This river, which often becomes a talking point for the never-ending water-sharing dispute between Tamil Nadu and Karnataka, has currently taken the course of self-cleaning.

Thanks to the nationwide lockdown to curb the spread of COVID-19, the discharge of effluents into the river from illegal dyeing, bleaching and other industrial units has stopped completely. The hazardous effluent discharged into the water body by Karnataka, where it originates, also seems to have stopped causing the levels of pollution to drop significantly.

“The total dissolved solids (TDS) levels have come down by a huge extent from a staggeringly high 600 TDS to a meagre 220 TDS in the water samples tested at BhavaniKooduthurai area in the Erode district a few days ago. Similarly, at Vendipalayam, the pollution level was measured to be around 230 TDS.

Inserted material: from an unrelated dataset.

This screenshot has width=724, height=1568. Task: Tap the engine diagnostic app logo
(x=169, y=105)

This is an indicator that the water flowing down the river has got purified since effluents didn’t flow into the river over the last 10 days.Still, the impurities already mixed in the water continue to exist and they may run away, if the flow increases,” said an official with the Tamil Nadu Pollution Control Board. Until some three decades ago, the water used to be crystal clear sans any impurities.

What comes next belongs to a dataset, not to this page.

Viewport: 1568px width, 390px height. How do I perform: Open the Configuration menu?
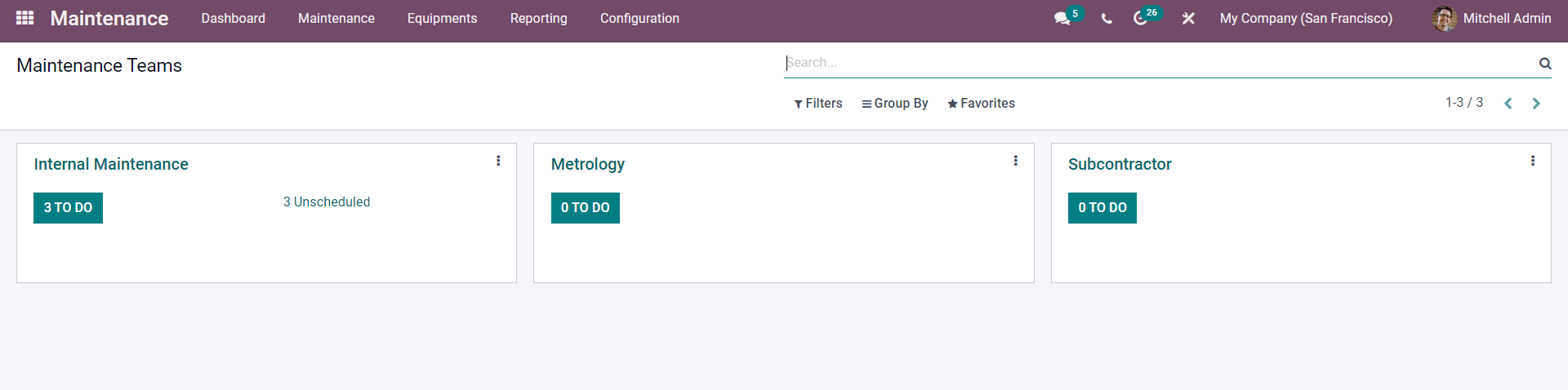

“Things are getting better now as the quality of water has improved on a stretch in the Bhavani, but again turn greenish in colour at Vendipalayam barrage, where the water gets stored for generating hydro-electric power. Lakhs of farmers in Western and delta region are dependent on the water for their farming and drinking needs,” said R Kandavel, a farmer.

Erode District Environmental Engineer G Udhayakumar said that the TNPCB has been taking stringent action against industries illegally letting effluents into the Cauvery. Out of the total 60 wards in Erode district, only 19 wards have underground drainage system and they too are incomplete without household connections.

“Drainage generated from houses, hospitals and commercial establishments in the 41 wards run into river Cauvery polluting the water body. The water will get completely purified only if flow of sewage from residential areas is stopped. Water samples will be tested again during the end days of the lockdown,” he added.